* What you have to do
Only the lines below starting at the one containing "You are a computer-use agent. 1456x832" and ending at the one containing "Open the groups" belong in the answer, each copied exactly.
── Data under study ──
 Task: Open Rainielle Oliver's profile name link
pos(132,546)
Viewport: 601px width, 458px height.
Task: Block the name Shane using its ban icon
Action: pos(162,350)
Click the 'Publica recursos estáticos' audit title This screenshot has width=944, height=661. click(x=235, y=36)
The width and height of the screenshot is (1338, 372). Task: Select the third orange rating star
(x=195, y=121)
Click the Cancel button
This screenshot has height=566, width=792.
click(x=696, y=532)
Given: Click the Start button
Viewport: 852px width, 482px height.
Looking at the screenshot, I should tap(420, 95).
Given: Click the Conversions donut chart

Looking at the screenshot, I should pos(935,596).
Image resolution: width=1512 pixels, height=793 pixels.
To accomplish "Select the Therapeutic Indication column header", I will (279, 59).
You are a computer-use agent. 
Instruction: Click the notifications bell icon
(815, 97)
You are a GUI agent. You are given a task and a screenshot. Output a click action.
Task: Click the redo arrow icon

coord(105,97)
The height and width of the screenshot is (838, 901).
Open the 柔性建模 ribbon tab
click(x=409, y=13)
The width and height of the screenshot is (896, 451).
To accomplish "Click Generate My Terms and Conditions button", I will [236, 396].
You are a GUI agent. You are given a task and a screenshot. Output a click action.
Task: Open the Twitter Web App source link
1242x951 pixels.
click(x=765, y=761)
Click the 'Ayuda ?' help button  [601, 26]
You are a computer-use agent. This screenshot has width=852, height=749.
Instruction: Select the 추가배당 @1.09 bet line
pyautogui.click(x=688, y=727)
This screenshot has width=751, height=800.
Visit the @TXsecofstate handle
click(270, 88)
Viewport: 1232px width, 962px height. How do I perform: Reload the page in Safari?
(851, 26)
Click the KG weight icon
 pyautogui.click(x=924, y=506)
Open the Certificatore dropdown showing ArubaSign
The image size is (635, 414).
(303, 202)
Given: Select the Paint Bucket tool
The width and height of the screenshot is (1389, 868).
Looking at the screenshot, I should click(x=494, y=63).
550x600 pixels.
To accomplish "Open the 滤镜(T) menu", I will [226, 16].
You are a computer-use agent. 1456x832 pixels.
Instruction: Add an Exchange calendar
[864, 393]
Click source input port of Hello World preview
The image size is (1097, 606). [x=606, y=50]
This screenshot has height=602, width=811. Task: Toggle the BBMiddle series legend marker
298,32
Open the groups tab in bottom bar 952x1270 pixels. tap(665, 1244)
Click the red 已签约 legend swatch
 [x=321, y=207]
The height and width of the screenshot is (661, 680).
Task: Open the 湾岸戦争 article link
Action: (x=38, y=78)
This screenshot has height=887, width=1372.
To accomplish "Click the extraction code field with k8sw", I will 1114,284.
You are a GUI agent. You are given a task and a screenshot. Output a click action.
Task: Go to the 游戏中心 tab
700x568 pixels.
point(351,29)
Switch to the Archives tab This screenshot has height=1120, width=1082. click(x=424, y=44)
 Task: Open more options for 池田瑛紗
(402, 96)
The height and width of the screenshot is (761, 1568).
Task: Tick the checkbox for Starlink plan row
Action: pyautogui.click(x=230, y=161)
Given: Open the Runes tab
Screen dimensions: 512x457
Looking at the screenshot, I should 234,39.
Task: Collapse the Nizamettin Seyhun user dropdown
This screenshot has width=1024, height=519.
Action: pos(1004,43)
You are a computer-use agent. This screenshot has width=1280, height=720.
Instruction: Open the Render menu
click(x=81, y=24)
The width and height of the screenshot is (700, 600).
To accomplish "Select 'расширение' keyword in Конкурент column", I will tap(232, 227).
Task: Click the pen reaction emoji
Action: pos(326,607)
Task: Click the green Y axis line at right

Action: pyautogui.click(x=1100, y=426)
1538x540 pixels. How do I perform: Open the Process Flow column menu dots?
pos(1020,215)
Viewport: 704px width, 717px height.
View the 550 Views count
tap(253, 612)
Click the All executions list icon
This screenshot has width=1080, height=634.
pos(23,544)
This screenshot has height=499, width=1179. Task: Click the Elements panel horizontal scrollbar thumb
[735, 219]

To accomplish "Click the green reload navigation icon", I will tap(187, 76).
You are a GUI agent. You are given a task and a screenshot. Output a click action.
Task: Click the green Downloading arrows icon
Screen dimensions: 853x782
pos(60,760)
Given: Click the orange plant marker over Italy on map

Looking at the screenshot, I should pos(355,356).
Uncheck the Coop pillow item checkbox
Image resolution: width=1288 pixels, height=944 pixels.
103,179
───
* Exercise result
You are a computer-use agent. 1456x832 pixels.
Instruction: Add an Exchange calendar
[864, 393]
Click source input port of Hello World preview
The image size is (1097, 606). [x=606, y=50]
This screenshot has height=602, width=811. Task: Toggle the BBMiddle series legend marker
298,32
Open the groups tab in bottom bar 952x1270 pixels. tap(665, 1244)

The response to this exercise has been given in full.